→ Supplied records:
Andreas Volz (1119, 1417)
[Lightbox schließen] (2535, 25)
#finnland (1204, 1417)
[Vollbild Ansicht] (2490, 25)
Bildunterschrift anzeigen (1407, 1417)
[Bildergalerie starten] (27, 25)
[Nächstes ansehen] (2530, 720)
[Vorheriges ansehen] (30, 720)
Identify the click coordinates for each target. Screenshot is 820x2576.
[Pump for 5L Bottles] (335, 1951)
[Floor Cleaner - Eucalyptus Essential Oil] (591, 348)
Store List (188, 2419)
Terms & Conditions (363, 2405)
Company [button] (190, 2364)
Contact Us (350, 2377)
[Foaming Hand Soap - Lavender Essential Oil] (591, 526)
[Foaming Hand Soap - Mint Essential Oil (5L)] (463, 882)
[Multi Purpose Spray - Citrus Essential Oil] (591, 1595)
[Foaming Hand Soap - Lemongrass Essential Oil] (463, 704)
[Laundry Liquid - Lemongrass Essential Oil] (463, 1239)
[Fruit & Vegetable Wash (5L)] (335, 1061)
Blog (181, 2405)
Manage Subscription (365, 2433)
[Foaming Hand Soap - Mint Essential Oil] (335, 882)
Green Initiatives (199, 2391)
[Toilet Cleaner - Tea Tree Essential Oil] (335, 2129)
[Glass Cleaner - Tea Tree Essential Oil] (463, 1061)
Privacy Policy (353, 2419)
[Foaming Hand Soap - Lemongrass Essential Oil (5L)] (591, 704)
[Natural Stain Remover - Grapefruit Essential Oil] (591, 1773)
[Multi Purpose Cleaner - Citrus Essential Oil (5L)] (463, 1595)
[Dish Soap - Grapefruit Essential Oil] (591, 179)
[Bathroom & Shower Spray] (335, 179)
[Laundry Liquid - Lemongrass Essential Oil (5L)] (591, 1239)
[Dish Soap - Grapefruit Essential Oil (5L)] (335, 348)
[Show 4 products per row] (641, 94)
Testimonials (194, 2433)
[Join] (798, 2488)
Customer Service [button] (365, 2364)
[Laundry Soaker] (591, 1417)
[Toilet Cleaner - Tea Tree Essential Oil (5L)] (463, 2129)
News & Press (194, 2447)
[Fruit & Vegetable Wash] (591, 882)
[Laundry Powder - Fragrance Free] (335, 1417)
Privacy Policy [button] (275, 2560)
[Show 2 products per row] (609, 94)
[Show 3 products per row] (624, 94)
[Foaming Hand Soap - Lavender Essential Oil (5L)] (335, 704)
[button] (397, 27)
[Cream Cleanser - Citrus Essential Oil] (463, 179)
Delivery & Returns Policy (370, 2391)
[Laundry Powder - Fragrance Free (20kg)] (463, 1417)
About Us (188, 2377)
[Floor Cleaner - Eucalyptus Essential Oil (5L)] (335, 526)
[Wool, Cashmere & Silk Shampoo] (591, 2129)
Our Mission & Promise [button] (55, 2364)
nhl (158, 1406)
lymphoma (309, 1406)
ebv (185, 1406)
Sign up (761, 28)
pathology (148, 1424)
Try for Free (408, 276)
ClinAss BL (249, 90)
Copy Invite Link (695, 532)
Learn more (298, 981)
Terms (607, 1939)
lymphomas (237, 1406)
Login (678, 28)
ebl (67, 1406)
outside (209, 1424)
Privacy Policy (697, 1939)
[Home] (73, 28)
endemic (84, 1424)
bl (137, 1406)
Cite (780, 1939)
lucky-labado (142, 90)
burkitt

→ Your instructions: Set down the complete listing once more, exactly as it stands above.

→ Reply to the exercise:
Andreas Volz (1119, 1417)
[Lightbox schließen] (2535, 25)
#finnland (1204, 1417)
[Vollbild Ansicht] (2490, 25)
Bildunterschrift anzeigen (1407, 1417)
[Bildergalerie starten] (27, 25)
[Nächstes ansehen] (2530, 720)
[Vorheriges ansehen] (30, 720)
Identify the click coordinates for each target. Screenshot is 820x2576.
[Pump for 5L Bottles] (335, 1951)
[Floor Cleaner - Eucalyptus Essential Oil] (591, 348)
Store List (188, 2419)
Terms & Conditions (363, 2405)
Company [button] (190, 2364)
Contact Us (350, 2377)
[Foaming Hand Soap - Lavender Essential Oil] (591, 526)
[Foaming Hand Soap - Mint Essential Oil (5L)] (463, 882)
[Multi Purpose Spray - Citrus Essential Oil] (591, 1595)
[Foaming Hand Soap - Lemongrass Essential Oil] (463, 704)
[Laundry Liquid - Lemongrass Essential Oil] (463, 1239)
[Fruit & Vegetable Wash (5L)] (335, 1061)
Blog (181, 2405)
Manage Subscription (365, 2433)
[Foaming Hand Soap - Mint Essential Oil] (335, 882)
Green Initiatives (199, 2391)
[Toilet Cleaner - Tea Tree Essential Oil] (335, 2129)
[Glass Cleaner - Tea Tree Essential Oil] (463, 1061)
Privacy Policy (353, 2419)
[Foaming Hand Soap - Lemongrass Essential Oil (5L)] (591, 704)
[Natural Stain Remover - Grapefruit Essential Oil] (591, 1773)
[Multi Purpose Cleaner - Citrus Essential Oil (5L)] (463, 1595)
[Dish Soap - Grapefruit Essential Oil] (591, 179)
[Bathroom & Shower Spray] (335, 179)
[Laundry Liquid - Lemongrass Essential Oil (5L)] (591, 1239)
[Dish Soap - Grapefruit Essential Oil (5L)] (335, 348)
[Show 4 products per row] (641, 94)
Testimonials (194, 2433)
[Join] (798, 2488)
Customer Service [button] (365, 2364)
[Laundry Soaker] (591, 1417)
[Toilet Cleaner - Tea Tree Essential Oil (5L)] (463, 2129)
News & Press (194, 2447)
[Fruit & Vegetable Wash] (591, 882)
[Laundry Powder - Fragrance Free] (335, 1417)
Privacy Policy [button] (275, 2560)
[Show 2 products per row] (609, 94)
[Show 3 products per row] (624, 94)
[Foaming Hand Soap - Lavender Essential Oil (5L)] (335, 704)
[button] (397, 27)
[Cream Cleanser - Citrus Essential Oil] (463, 179)
Delivery & Returns Policy (370, 2391)
[Laundry Powder - Fragrance Free (20kg)] (463, 1417)
About Us (188, 2377)
[Floor Cleaner - Eucalyptus Essential Oil (5L)] (335, 526)
[Wool, Cashmere & Silk Shampoo] (591, 2129)
Our Mission & Promise [button] (55, 2364)
nhl (158, 1406)
lymphoma (309, 1406)
ebv (185, 1406)
Sign up (761, 28)
pathology (148, 1424)
Try for Free (408, 276)
ClinAss BL (249, 90)
Copy Invite Link (695, 532)
Learn more (298, 981)
Terms (607, 1939)
lymphomas (237, 1406)
Login (678, 28)
ebl (67, 1406)
outside (209, 1424)
Privacy Policy (697, 1939)
[Home] (73, 28)
endemic (84, 1424)
bl (137, 1406)
Cite (780, 1939)
lucky-labado (142, 90)
burkitt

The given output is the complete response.